In a damning report released earlier this week, acting auditor-general Glen Clarke found the four-year contract - signed in 2010 for four years and for $45 million - had blown out by $81.4 million thanks to numerous weaknesses in oversight and controls.
The audit office had been alerted to the problem in late 2014 by the then-head of the Health department Bryant Stokes following his concerns about the contract.
The Fujitsu deal was signed to provide primary and secondary data centres as well as ongoing management and support of the infrastructure in the facilities.
As a result of its investigation, the audit office found the contract had been varied 79 times so far, and if its two two-year options to extend were taken up, the value of the contract would likely blow out to $175 million.
The department had acquired extra equipment - like mounting frames and network switches - that it is not currently using and may not even use before the guarantee period expires, the report stated.
It currently has 167 racks and is only using 65, the auditor found.
"The value of these purchases alone is $3.3 million as well as an ongoing rental payment, for floor space, of $90,000 per month," Clarke said in a statement.
"In some cases, the variations were inconsistent with the scope of the original contract and should have led to a new competitive procurement process rather than sole negotiation with the contractor."
Around half of the $81.4 million in contract extensions were made by staff that weren't authorised to make such decisions, and those employees had since been sacked, WA health minister Kim Hames revealed.
He said the case had been referred to the Corruption and Crime Commission for investigation.
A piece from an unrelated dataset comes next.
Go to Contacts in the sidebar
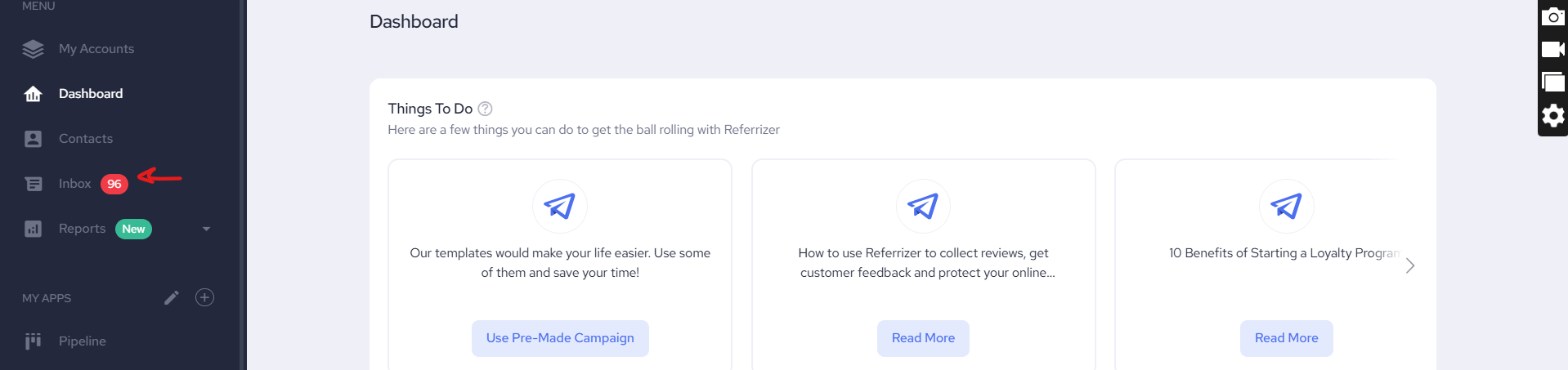Image resolution: width=1568 pixels, height=370 pixels. tap(86, 139)
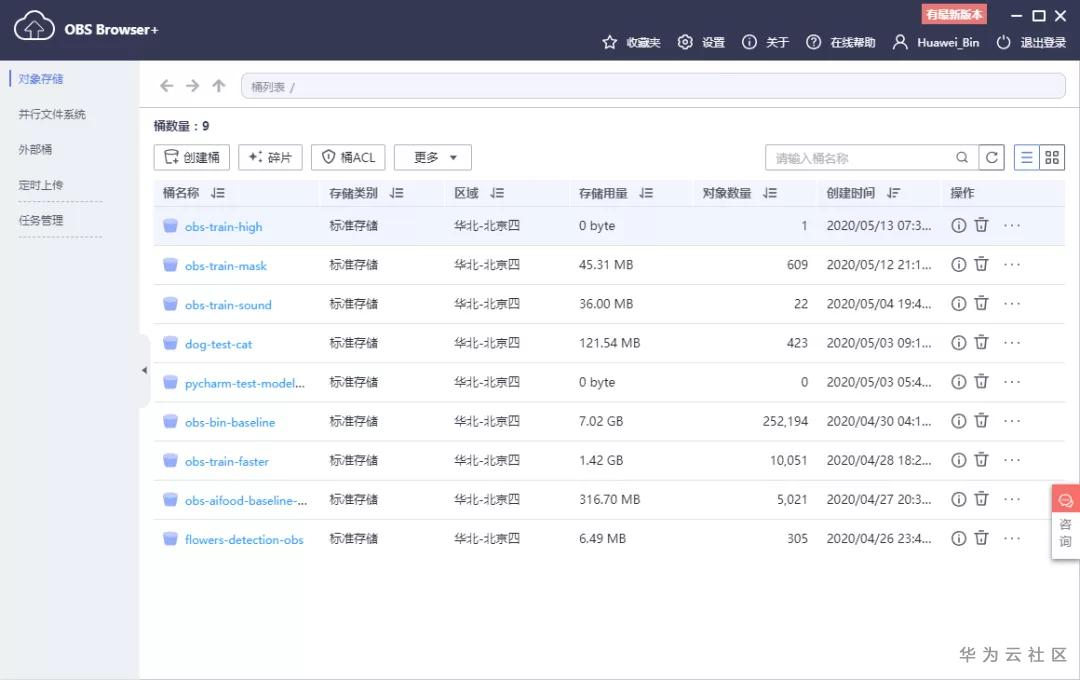The width and height of the screenshot is (1080, 680).
Task: Collapse the left sidebar panel
Action: (144, 371)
"It is extremely disturbing and the period over which it occurred covered about three different directors general; in fact, four if we include acting directors general during that time, with people on leave," Hames told parliament earlier this week.
The auditor found the contract had no dedicated manager, no clear policies or procedures for contract variations, ineffective financial management and barely any asset tracking and management.
The department did undertake a number of both internal and external reviews that identified issues with the contract, but only made limited efforts to address the problems, the report found.
Clarke said Health had made some progress towards addressing the issues but still had a "considerable amount of work" to do.
The audit office recommended Health clearly separate contract management roles from contract oversight roles, ensure proper assessment and review of the contract's performance, develop a contract management plan and a comprehensive risk assessment framework, hire a dedicated contract manager, and work out how to make use of the extra resources such as through sharing with other agencies.